I'll pick this up later with a Part Two. But I'll summarize that Part Two now by saying that it is unbelievably hypocritical to blather on about homosexuality being a huge, incredible, horrible sin, to persecute and attack and marginalize the very humanity of couples, two people whose major crime seems to be loving one another, while ignoring the rest of Leviticus. And before you go on and point out that shrimp and unclean animals are allowed by Peter's vision, I will quote that passage: "What God hath made clean, call not thou unclean." God seems to have scattered people in all different molds. I'm pretty sure His intention was not to make some automatically more powerful than others, simply by dint of being born out of the majority. And before you put on airs about that passage applying to food, not people, and who do I think I am anyway, I will roll my eyes in advance, and point out that the same passage of Leviticus forbids women to leave their rooms while on their period, forbids men from touching them, or sitting where they have sat, and declares that if a man rapes a woman who is not betrothed, they must be married. (If she is betrothed, her family/fiance gets to kill the rapist!
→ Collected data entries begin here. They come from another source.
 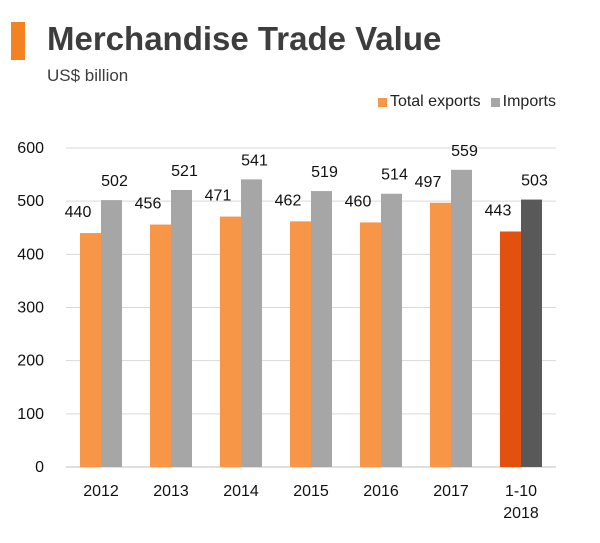 What do you see at coordinates (30, 362) in the screenshot?
I see `y-tick-label: 200` at bounding box center [30, 362].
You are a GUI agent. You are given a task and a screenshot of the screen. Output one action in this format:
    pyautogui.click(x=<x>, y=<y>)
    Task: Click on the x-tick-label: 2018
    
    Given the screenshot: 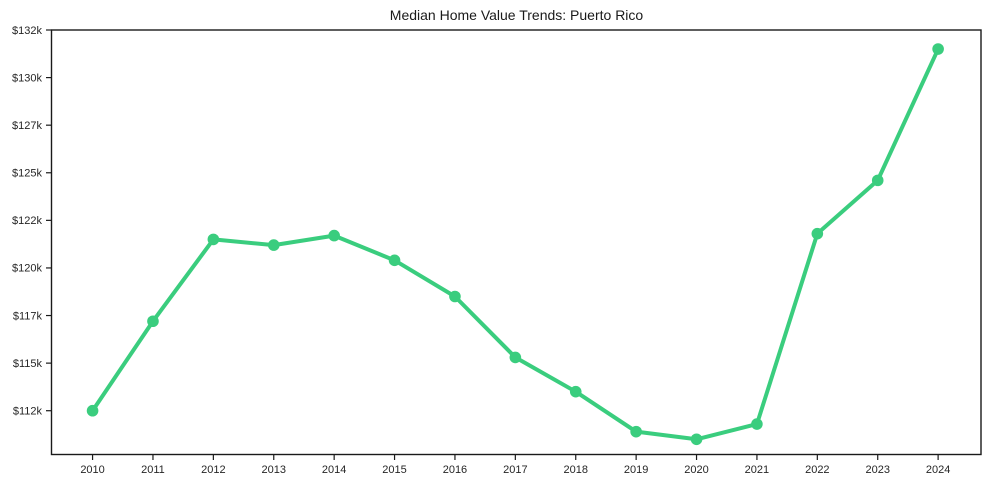 What is the action you would take?
    pyautogui.click(x=575, y=470)
    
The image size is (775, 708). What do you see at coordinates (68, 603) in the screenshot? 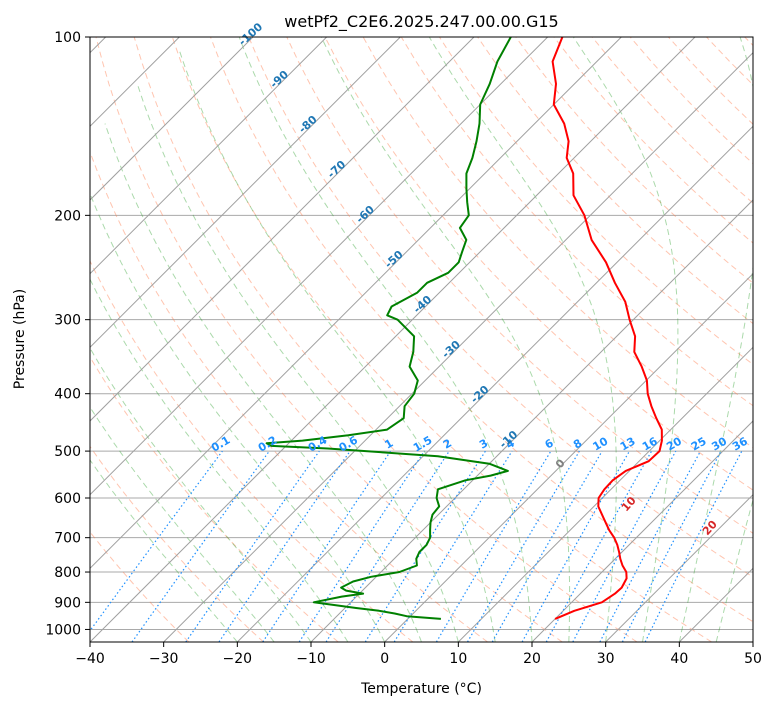
I see `y-tick-label: 900` at bounding box center [68, 603].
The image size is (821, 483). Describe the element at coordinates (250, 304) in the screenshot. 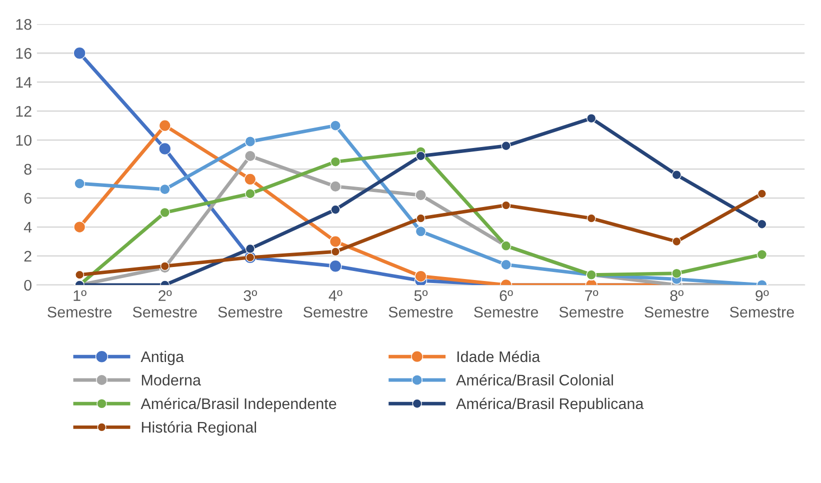

I see `x-tick-label: 3º Semestre` at that location.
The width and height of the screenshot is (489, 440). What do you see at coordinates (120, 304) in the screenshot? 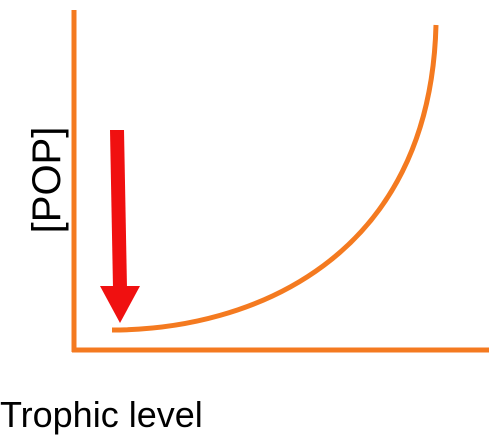
I see `arrow-head` at bounding box center [120, 304].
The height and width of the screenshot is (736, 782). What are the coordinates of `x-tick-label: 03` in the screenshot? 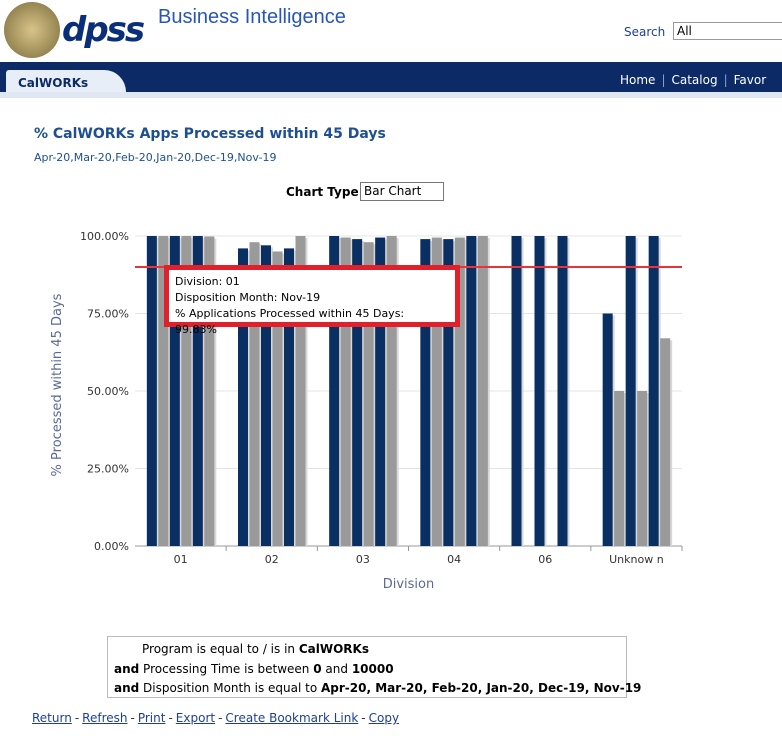 It's located at (363, 560).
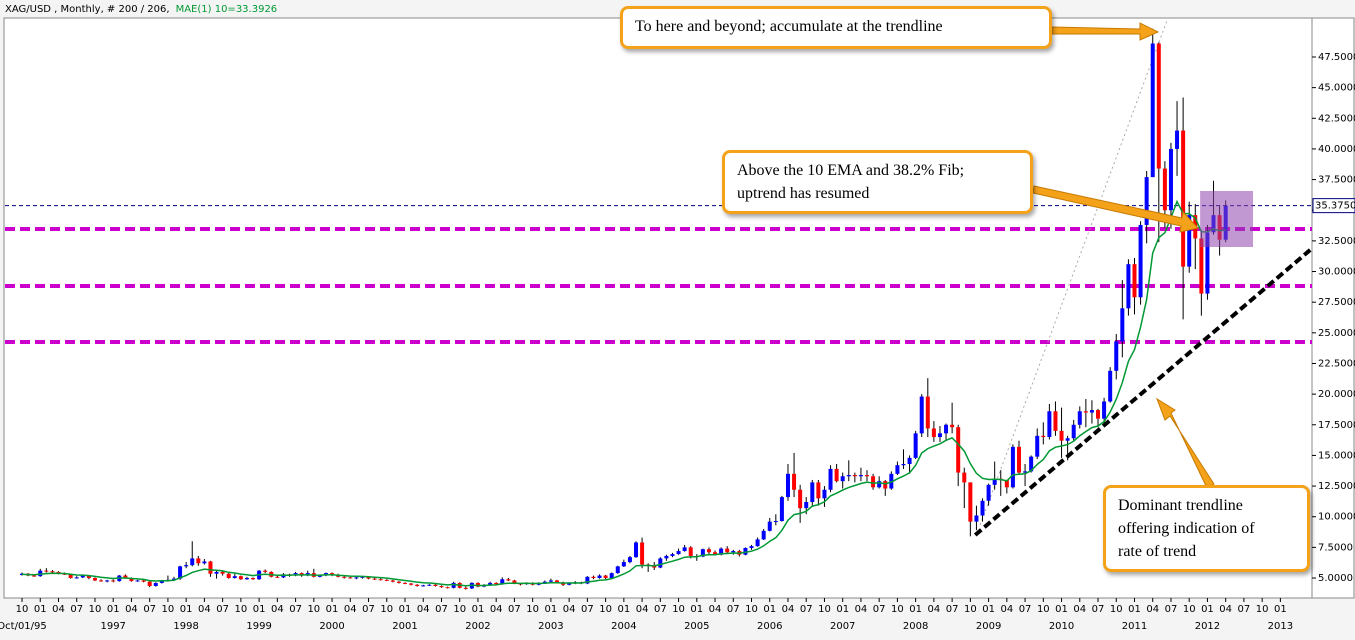  What do you see at coordinates (1134, 626) in the screenshot?
I see `period-label: 2011` at bounding box center [1134, 626].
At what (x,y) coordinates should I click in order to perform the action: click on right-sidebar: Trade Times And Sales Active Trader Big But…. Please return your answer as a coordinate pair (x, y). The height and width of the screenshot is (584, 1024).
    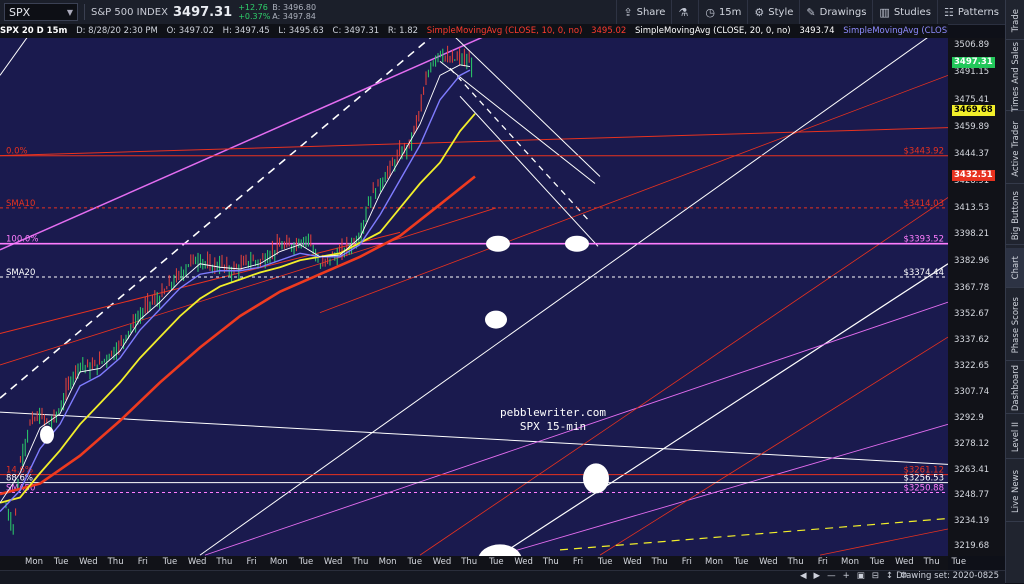
    Looking at the image, I should click on (1014, 292).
Fun times.) That passage was never specifically refuted either! (Unclean, unclean!)
Now I'm going to go beat my head against the wall until the overtired crazy goes away, and write that rest thingy later.
I should also add, as an aside... this is not meant to be patronizing. As I said, it's a letter to Christendom, explaining... well, why I think they're wrong. It could be argued that everything I've said here is heresy-- so be it. But I don't want anyone thinking this is a "Hey, gay dudes, lesbians, trans people! It's okay, you have my religion's permission to love, now!" It's more... a statement of belief-- I don't think love is condemned by my religion, or ever has been. I think we got something wrong, somewhere a long ways back.